Prompt — Return the data below word for word, from its first line through the line that contains "Collapse the HR".

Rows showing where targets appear
○ ○ ○ ○ ○
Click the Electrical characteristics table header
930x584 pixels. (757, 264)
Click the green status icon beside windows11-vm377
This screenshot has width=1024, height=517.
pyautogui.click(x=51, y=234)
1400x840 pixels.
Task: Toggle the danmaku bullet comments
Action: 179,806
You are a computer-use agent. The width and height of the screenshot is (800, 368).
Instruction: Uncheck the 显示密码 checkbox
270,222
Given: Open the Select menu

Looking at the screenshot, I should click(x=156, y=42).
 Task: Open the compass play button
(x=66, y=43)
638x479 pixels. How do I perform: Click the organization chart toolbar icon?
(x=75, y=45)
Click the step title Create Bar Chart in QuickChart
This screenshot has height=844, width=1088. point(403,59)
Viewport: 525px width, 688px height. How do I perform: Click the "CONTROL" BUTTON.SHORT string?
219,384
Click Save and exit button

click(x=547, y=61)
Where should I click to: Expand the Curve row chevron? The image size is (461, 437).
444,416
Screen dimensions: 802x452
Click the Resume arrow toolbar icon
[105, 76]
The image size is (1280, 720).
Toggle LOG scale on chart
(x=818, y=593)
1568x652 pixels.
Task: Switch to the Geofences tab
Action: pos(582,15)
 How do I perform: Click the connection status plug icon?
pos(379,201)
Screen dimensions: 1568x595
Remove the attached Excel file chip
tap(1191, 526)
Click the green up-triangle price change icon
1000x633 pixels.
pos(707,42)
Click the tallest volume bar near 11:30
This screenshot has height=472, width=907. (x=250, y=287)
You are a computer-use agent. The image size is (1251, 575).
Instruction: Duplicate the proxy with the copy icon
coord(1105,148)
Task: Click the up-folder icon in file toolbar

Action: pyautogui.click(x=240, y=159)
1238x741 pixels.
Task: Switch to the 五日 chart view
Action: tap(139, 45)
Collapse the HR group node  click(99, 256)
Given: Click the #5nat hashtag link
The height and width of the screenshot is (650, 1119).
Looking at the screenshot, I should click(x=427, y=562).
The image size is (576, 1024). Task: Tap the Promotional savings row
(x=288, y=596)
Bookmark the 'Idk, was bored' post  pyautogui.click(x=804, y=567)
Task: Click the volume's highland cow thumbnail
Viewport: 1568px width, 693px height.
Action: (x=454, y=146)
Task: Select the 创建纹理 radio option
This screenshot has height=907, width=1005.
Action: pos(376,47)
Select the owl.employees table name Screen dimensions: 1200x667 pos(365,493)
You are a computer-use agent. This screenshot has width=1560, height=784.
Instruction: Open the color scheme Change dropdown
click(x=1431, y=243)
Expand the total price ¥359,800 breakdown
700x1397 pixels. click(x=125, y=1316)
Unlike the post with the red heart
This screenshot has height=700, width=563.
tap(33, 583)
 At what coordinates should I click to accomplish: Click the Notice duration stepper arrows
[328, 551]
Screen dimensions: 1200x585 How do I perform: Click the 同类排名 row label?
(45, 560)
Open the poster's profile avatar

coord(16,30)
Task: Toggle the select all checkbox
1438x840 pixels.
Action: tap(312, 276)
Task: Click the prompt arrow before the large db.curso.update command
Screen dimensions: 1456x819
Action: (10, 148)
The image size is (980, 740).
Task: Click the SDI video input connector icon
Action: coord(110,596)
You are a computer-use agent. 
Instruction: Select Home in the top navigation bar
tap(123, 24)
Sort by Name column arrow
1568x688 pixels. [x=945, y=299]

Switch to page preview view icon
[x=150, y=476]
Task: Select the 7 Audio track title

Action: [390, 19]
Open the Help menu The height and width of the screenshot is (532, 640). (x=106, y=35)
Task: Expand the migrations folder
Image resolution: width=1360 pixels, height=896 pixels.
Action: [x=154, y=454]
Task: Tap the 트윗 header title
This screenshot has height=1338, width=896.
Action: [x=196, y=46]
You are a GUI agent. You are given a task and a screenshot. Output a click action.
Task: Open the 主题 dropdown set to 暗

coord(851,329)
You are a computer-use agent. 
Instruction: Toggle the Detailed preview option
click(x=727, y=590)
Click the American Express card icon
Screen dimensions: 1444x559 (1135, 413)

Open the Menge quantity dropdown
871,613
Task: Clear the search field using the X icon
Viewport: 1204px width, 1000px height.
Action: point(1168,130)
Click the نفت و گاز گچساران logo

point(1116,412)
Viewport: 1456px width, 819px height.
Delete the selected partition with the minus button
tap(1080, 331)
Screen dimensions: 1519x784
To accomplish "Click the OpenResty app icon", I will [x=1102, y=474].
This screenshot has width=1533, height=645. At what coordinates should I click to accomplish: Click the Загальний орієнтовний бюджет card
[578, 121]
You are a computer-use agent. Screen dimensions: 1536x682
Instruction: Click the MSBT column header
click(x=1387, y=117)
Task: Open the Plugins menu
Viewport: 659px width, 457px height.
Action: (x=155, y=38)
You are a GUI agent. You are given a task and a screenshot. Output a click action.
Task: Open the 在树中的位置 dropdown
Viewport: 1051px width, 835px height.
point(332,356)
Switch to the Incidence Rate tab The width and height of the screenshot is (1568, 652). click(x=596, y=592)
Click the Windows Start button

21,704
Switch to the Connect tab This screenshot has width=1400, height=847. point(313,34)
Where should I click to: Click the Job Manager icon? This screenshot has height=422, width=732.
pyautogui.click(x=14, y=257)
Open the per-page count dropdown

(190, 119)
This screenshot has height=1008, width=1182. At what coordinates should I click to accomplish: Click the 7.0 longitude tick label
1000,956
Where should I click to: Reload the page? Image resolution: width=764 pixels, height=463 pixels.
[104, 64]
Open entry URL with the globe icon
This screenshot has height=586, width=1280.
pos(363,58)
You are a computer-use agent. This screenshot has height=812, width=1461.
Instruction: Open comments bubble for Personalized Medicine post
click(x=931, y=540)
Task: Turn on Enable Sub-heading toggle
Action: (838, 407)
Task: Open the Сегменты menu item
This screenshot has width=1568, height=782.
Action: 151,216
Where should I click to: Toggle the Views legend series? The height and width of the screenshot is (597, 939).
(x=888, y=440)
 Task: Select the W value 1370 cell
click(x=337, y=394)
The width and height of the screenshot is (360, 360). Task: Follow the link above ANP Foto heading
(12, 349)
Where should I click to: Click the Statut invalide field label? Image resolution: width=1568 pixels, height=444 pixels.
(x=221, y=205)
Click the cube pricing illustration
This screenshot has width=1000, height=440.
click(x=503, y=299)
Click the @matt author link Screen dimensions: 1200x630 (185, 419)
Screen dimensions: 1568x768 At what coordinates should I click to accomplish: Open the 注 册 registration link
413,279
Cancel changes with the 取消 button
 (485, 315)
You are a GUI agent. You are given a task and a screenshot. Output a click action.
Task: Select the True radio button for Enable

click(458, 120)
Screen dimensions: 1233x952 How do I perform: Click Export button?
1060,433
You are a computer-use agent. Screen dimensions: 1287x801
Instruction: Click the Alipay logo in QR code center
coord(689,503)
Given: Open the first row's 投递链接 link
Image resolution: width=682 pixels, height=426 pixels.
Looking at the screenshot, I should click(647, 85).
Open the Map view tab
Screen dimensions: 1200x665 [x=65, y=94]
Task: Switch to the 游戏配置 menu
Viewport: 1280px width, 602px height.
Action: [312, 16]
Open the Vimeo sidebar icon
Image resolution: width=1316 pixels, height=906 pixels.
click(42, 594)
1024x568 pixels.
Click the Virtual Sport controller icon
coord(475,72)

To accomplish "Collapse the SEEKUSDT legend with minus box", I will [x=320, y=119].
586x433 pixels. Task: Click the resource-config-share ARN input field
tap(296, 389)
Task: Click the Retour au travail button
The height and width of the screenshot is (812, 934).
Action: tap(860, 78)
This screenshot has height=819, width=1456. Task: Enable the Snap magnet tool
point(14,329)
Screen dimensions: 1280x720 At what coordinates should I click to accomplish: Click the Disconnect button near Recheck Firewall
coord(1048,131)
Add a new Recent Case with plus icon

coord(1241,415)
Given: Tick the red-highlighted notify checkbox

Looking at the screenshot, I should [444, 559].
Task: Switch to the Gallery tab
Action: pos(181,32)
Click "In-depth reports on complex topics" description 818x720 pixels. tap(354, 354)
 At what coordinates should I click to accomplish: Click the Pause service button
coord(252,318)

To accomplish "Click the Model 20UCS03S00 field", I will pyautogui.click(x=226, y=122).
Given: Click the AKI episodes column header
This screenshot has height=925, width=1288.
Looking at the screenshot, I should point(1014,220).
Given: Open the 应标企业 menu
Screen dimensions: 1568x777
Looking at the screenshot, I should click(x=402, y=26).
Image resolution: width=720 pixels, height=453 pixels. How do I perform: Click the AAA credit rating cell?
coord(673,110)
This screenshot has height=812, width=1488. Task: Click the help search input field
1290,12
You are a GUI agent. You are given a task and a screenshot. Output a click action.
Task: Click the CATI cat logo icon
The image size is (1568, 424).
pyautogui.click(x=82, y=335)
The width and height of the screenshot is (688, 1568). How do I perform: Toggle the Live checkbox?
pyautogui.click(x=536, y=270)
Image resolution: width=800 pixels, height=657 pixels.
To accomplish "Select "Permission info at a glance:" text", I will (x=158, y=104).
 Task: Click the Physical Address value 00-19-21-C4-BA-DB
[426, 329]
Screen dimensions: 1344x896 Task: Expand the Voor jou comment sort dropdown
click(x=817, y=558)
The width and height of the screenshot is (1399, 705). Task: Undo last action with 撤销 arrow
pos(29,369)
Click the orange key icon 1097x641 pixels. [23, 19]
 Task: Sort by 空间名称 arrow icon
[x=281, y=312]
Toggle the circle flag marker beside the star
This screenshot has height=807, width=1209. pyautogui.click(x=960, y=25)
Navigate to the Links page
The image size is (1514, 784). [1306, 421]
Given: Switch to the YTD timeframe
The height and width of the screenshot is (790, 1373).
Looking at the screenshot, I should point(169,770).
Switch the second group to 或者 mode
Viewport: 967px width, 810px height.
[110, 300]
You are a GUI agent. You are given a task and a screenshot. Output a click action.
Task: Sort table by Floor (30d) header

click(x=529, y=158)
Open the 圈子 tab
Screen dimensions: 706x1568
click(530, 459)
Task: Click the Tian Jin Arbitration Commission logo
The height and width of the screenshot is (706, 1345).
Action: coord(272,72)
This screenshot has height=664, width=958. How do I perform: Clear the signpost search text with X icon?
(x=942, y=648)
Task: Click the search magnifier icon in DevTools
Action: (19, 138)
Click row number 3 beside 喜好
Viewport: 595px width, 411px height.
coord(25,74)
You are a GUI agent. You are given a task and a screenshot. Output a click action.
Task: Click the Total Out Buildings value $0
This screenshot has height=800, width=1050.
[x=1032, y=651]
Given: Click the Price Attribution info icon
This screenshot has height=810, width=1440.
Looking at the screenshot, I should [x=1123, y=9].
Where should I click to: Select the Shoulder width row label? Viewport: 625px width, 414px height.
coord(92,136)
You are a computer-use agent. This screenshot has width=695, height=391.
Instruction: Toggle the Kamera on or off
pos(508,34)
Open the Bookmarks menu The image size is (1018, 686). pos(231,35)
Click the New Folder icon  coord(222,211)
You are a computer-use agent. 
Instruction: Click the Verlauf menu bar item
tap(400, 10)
○ ○ ○ ○ ○
Result below —
Click the Electrical characteristics table header
930x584 pixels. (757, 264)
Click the green status icon beside windows11-vm377
This screenshot has width=1024, height=517.
pyautogui.click(x=51, y=234)
1400x840 pixels.
Task: Toggle the danmaku bullet comments
Action: 179,806
You are a computer-use agent. The width and height of the screenshot is (800, 368).
Instruction: Uncheck the 显示密码 checkbox
270,222
Given: Open the Select menu

Looking at the screenshot, I should click(x=156, y=42).
 Task: Open the compass play button
(x=66, y=43)
638x479 pixels. How do I perform: Click the organization chart toolbar icon?
(x=75, y=45)
Click the step title Create Bar Chart in QuickChart
This screenshot has height=844, width=1088. point(403,59)
Viewport: 525px width, 688px height. How do I perform: Click the "CONTROL" BUTTON.SHORT string?
219,384
Click Save and exit button

click(x=547, y=61)
Where should I click to: Expand the Curve row chevron? The image size is (461, 437).
444,416
Screen dimensions: 802x452
Click the Resume arrow toolbar icon
[105, 76]
The image size is (1280, 720).
Toggle LOG scale on chart
(x=818, y=593)
1568x652 pixels.
Task: Switch to the Geofences tab
Action: pos(582,15)
 How do I perform: Click the connection status plug icon?
pos(379,201)
Screen dimensions: 1568x595
Remove the attached Excel file chip
tap(1191, 526)
Click the green up-triangle price change icon
1000x633 pixels.
pos(707,42)
Click the tallest volume bar near 11:30
This screenshot has height=472, width=907. (x=250, y=287)
You are a computer-use agent. The image size is (1251, 575).
Instruction: Duplicate the proxy with the copy icon
coord(1105,148)
Task: Click the up-folder icon in file toolbar

Action: pyautogui.click(x=240, y=159)
1238x741 pixels.
Task: Switch to the 五日 chart view
Action: tap(139, 45)
Collapse the HR group node  click(99, 256)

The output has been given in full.